Second Próvolo abuse trial gets underway with two nuns in dock
Two nuns and seven other woman stand trial, accused of complicity in the sexual abuse of deaf children at the Próvolo Institute in Mendoza Province.
Two nuns and seven other woman accused of complicity in the sexual abuse of children at the Antonio Próvolo Institute for Deaf and Hearing Impaired Children in Mendoza Province went on trial on Monday after Covid-related delays.
The trial is to take place in the city of Mendoza, without press access. None of the defendants were physically in court, but participated by video transmission, judicial sources said. The trial was postponed back in April after one defence lawyer claimed to be in isolation due to Covid-19.
This is the second trial in the case for crimes committed between 2004 and 2016 at the Próvolo Institute. In 2019, two priests in charge of children at the centre were jailed for more than 40 years each in November 2019 for sexual abuse, including rape, of some 20 minors. The victims were aged between four and 17 at the time.
Several staff at the school were taken into custody after allegations of abuse first surfaced in 2016, and the institute was shut down.
First up on trial were Argentine priest Horacio Corbacho, sentenced to 45 years in jail, and Italian Nicola Corradi, who got 42 years behind bars. The institution's gardener, Armando Gómez, was jailed for 18 years for sexual abuse, and a former altar boy, now in his 50s, was given a sentence of 10 years after pleading guilty to the sexual abuse of five children.
The accused in the dock this time round is Japanese nun Kumiko Kosaka, 46, accused of aggravated sexual abuse and covering up the crimes. She is currently being held under house arrest.
Another nun, Paraguayan Asunción Martínez, 53, stands accused of "corruption of minors" concealing the crimes. Also in the dock are the Próvolo Institute’s legal representative, a psychologist, a cook and four directors during the period between 2004 and 2016 when the abuses occurred.
"Without the nuns who were in charge of the children, the social worker, the directors, without all that structure none of this would have been possible.

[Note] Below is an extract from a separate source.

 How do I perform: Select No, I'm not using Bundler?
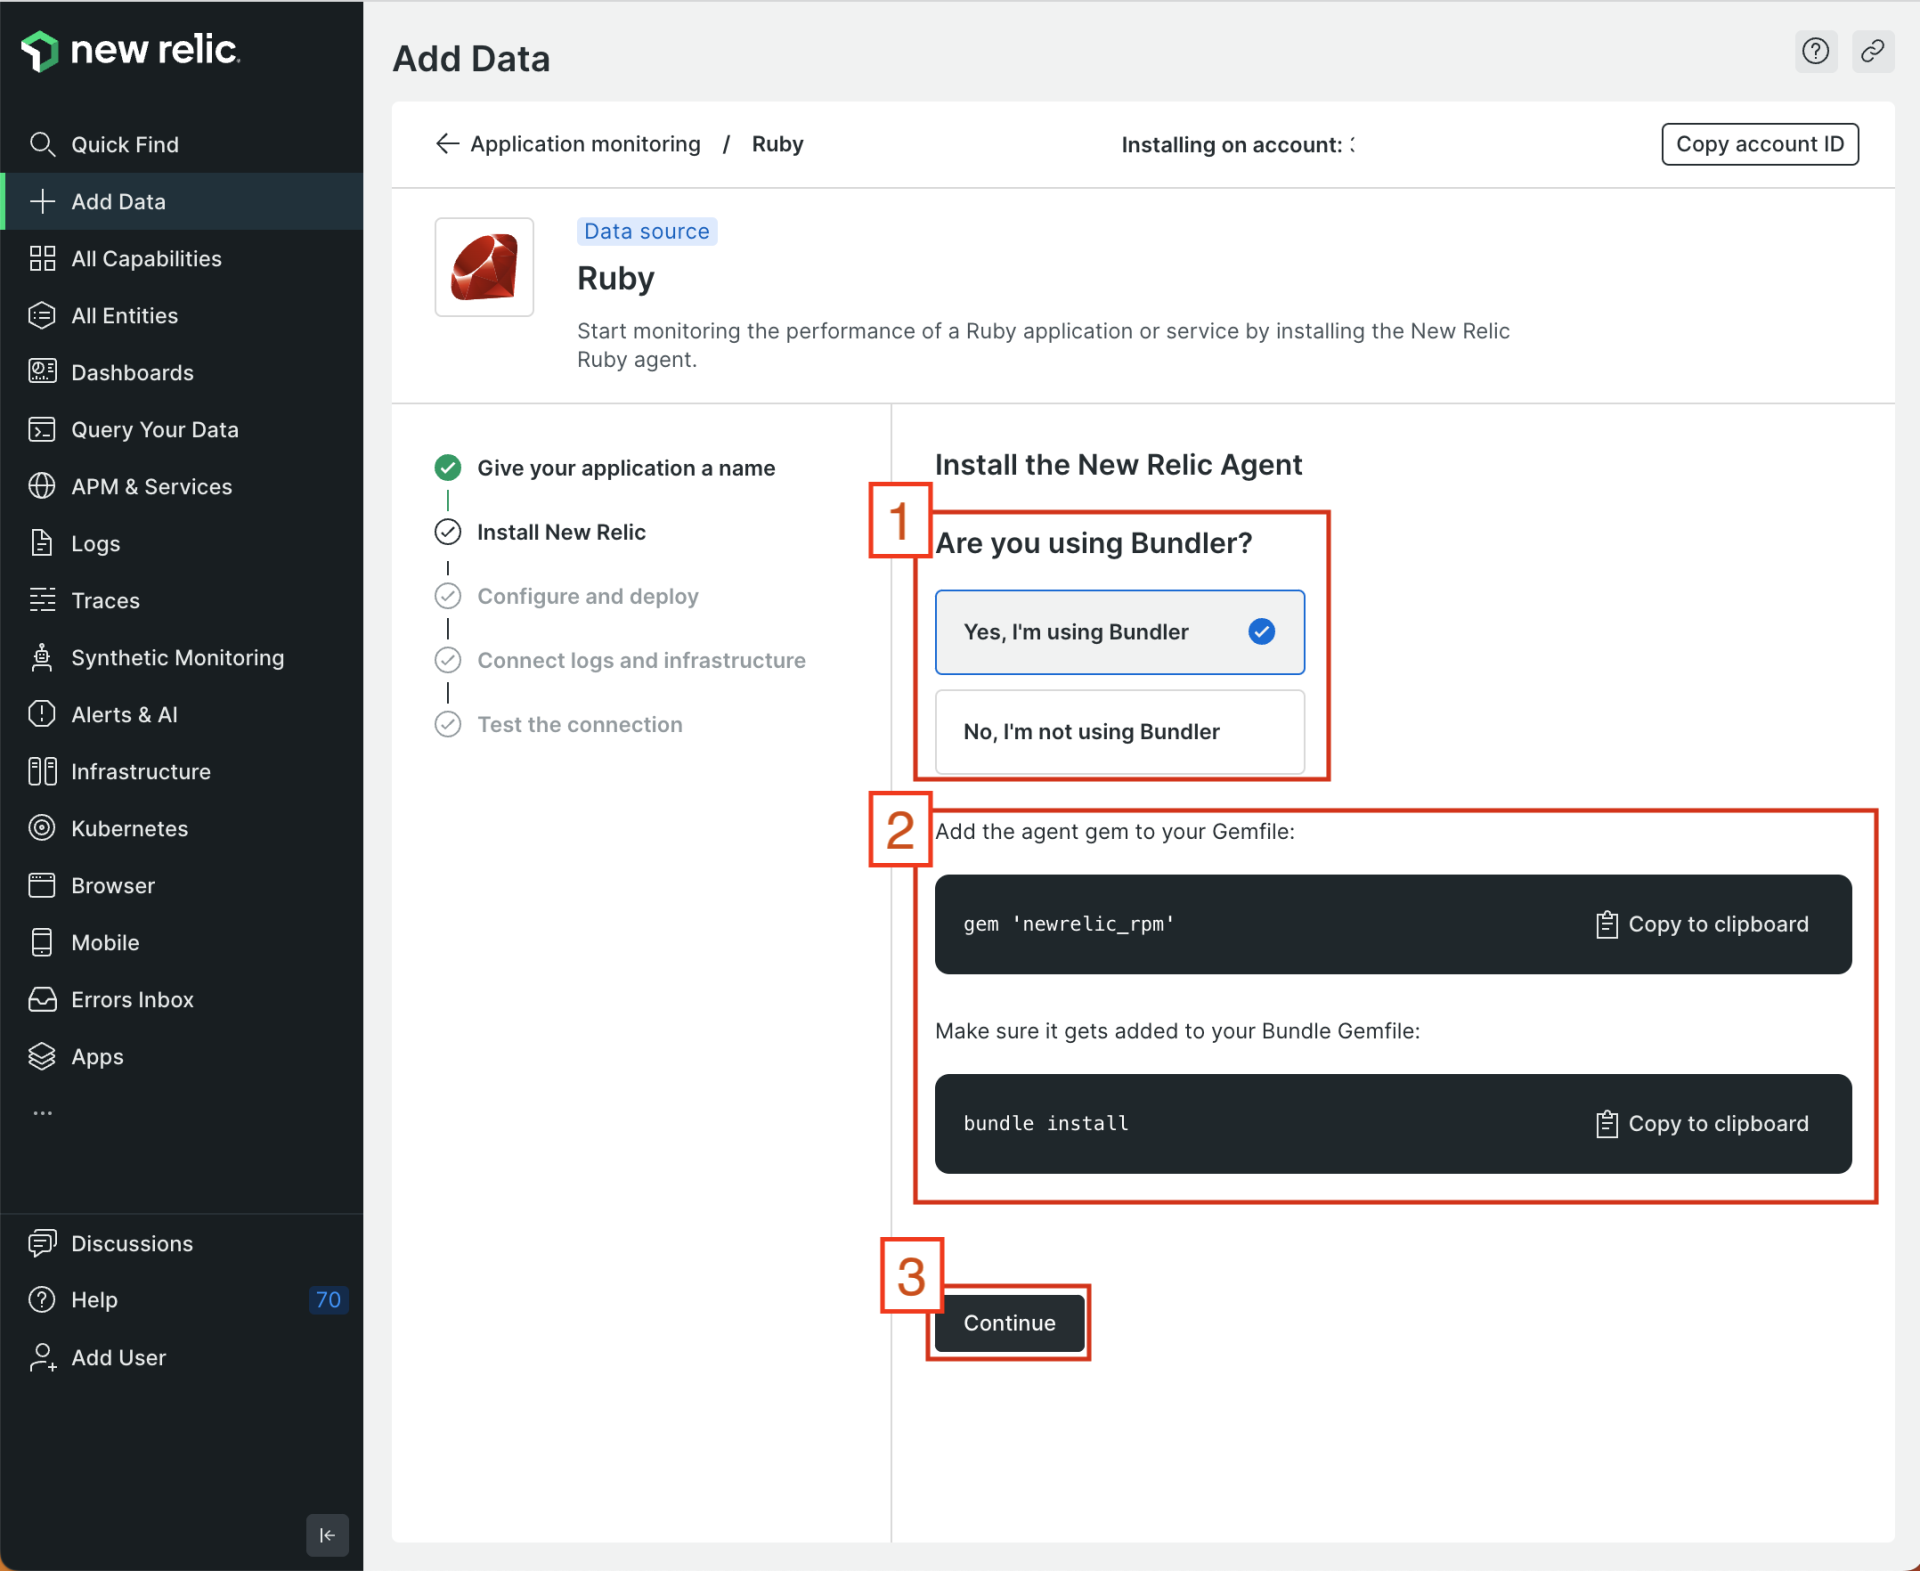tap(1119, 732)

Corbacho and Corradi were not alone," said Erica Labeguerie, sister of Claudia, a victim of the abuse.
Ariel Lizarraga, the father of another victim, 29-year-old Daiana, said: "They covered up everything, preventing them [the children] from learning sign language so that it would not come out."
Defence lawyer Carlos Varela Álvarez, representing the two nuns, said that "without a doubt, there has been an early media and social conviction" in a public statement issued this Monday.
Álvarez argued that Kosaka had most negatively affected by public opinion, having been “detained for four years without a sentence.” The defence lawyer also questioned the work of the prosecution interpreters who translated the statements of abused minors into sign language.
It is estimated that the process will last about six months and will call more than a hundred witnesses.
"The families are expectant," said Labeguerie. "It is as if a door was opened that enables many memories, an infinite sadness because nothing is going to give us back everything that was stolen from us."
Founded in 1995, the Antonio Próvolo Institute offered free education to children of modest origins who had hearing and speech difficulties, with on-site boarding during the school week.
The Catholic Church has been shaken by a string of child sex abuse scandals in recent years; in the United States, Europe, Latin America and Australia.